*WORK ORDER*:
Return the data exactly, but only from the line containing "Mapa web (1234, 1633)" through its last line.

(Stored records)
>>>>
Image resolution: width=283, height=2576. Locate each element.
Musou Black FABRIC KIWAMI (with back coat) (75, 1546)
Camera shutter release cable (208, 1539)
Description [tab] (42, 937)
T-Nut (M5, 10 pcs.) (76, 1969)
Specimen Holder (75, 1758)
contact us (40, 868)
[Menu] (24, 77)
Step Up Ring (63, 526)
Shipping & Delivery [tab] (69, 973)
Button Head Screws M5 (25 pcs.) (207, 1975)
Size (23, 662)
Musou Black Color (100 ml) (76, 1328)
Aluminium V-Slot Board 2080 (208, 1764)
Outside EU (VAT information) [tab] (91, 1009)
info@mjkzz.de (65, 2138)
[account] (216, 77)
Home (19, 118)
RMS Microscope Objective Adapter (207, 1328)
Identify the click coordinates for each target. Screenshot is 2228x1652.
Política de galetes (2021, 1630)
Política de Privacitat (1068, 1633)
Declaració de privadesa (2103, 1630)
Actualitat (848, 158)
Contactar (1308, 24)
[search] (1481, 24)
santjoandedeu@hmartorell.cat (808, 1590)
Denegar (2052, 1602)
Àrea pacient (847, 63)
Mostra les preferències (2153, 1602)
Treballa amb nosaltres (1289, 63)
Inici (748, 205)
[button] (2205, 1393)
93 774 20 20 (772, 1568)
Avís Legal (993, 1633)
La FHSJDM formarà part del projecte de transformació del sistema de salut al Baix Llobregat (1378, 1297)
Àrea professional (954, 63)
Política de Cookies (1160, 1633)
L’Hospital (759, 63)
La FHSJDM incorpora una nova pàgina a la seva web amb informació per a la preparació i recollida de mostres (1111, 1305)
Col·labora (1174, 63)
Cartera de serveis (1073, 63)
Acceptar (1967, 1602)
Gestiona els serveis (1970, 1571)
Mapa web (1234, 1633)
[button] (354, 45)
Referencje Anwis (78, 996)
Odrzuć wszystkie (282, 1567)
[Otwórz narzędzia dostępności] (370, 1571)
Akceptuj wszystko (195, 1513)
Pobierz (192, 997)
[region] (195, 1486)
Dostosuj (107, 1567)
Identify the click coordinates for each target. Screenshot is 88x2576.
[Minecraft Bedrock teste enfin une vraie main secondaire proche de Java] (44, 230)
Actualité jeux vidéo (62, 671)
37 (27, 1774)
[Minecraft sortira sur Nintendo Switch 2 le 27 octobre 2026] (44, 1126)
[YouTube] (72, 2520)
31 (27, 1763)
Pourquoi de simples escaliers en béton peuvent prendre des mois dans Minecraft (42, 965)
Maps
<<<<
*PROBLEM SOLUTION*:
Mapa web (1234, 1633)
[button] (354, 45)
Referencje Anwis (78, 996)
Odrzuć wszystkie (282, 1567)
[Otwórz narzędzia dostępności] (370, 1571)
Akceptuj wszystko (195, 1513)
Pobierz (192, 997)
[region] (195, 1486)
Dostosuj (107, 1567)
Identify the click coordinates for each target. Screenshot is 88x2576.
[Minecraft Bedrock teste enfin une vraie main secondaire proche de Java] (44, 230)
Actualité jeux vidéo (62, 671)
37 (27, 1774)
[Minecraft sortira sur Nintendo Switch 2 le 27 octobre 2026] (44, 1126)
[YouTube] (72, 2520)
31 (27, 1763)
Pourquoi de simples escaliers en béton peuvent prendre des mois dans Minecraft (42, 965)
Maps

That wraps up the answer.